In [None]:
import numpy as np
import pandas as pd 
import seaborn as sns
import matplotlib.pyplot as plt

import os
print(os.listdir("../input"))

from contextlib import contextmanager
import time

from sklearn.model_selection import StratifiedKFold
import lightgbm as lgb
import warnings
import gc
warnings.simplefilter(action='ignore', category=FutureWarning)


In [None]:
from hyperopt import hp, tpe, Trials, fmin, STATUS_OK
from hyperopt.pyll.stochastic import sample
from sklearn.metrics import f1_score, make_scorer
import csv
import ast
from timeit import default_timer as timer

In [None]:
def readCSV():
    train = pd.read_csv('../input/traintest-set/final_training_set.csv')
    test = pd.read_csv('../input/traintest-set/final_testing_set.csv')
    train = train.drop(train.columns[0], axis=1)
    test = test.drop(test.columns[0], axis=1)
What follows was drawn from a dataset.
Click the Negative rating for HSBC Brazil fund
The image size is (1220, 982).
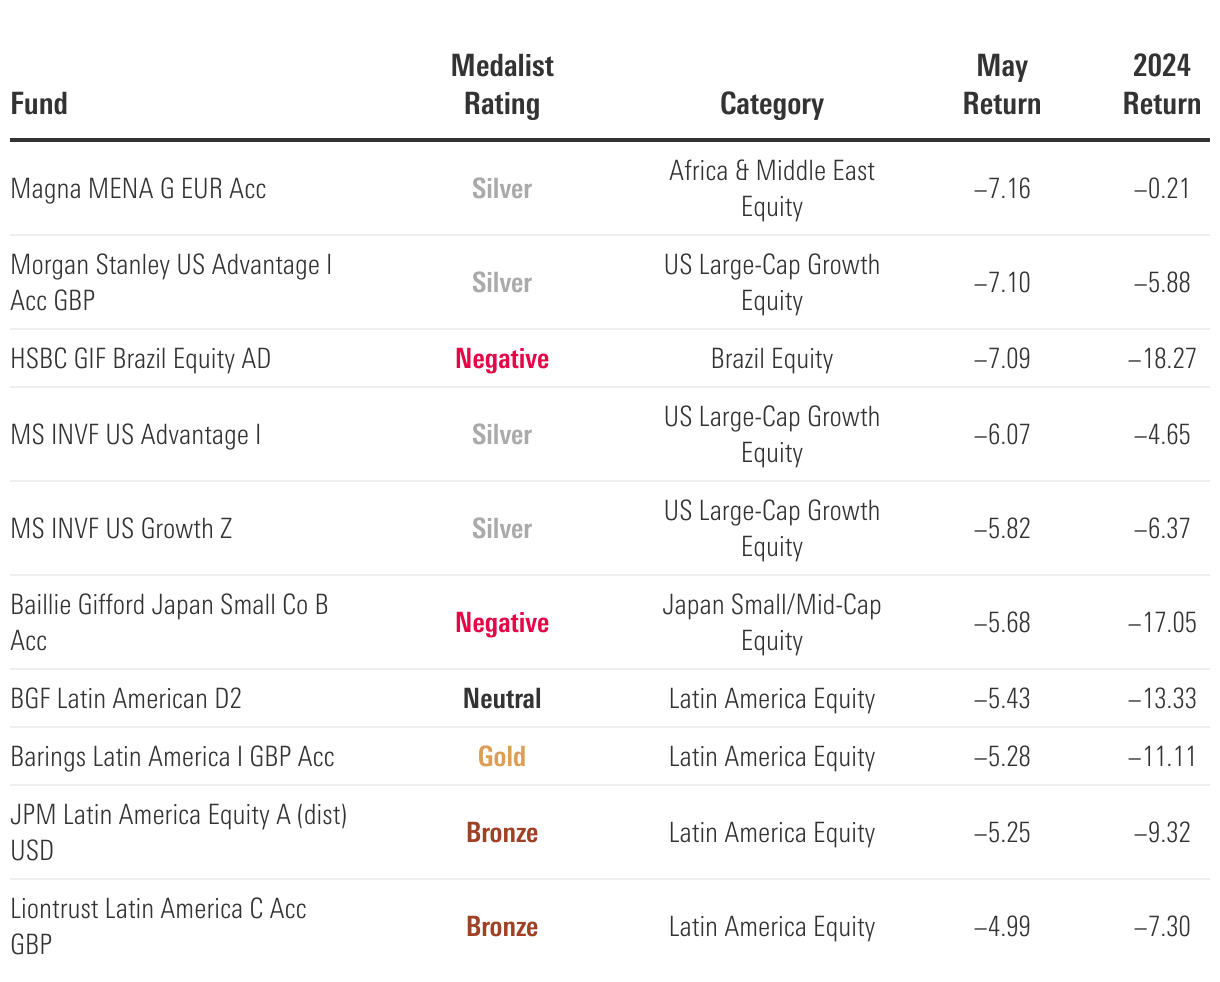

    train.drop(columns=['idhogar','Id'], inplace=True)
    test.drop(columns=['idhogar','Id','Target'], inplace=True)
    return train, test

# Bayesian Optimsation

In [None]:
train, test = readCSV()
train_labels = train['Target']

In [None]:
def objective(hyperparameters, nfolds=5):
    """Return validation score from hyperparameters for LightGBM"""
    
    # Keep track of evals
    global ITERATION
    ITERATION += 1
    
    # Retrieve the subsample
    subsample = hyperparameters['boosting_type'].get('subsample', 1.0)
    subsample_freq = hyperparameters['boosting_type'].get('subsample_freq', 0)
    
    boosting_type = hyperparameters['boosting_type']['boosting_type']
    
    if boosting_type == 'dart':
        hyperparameters['drop_rate'] = hyperparameters['boosting_type']['drop_rate']
    
    # Subsample and subsample frequency to top level keys
    hyperparameters['subsample'] = subsample
    hyperparameters['subsample_freq'] = subsample_freq
    hyperparameters['boosting_type'] = boosting_type
    
    # Whether or not to use limit maximum depth
    if not hyperparameters['limit_max_depth']:
        hyperparameters['max_depth'] = -1
    
    # Make sure parameters that need to be integers are integers
    for parameter_name in ['max_depth', 'num_leaves', 'subsample_for_bin', 
                           'min_child_samples', 'subsample_freq']:
        hyperparameters[parameter_name] = int(hyperparameters[parameter_name])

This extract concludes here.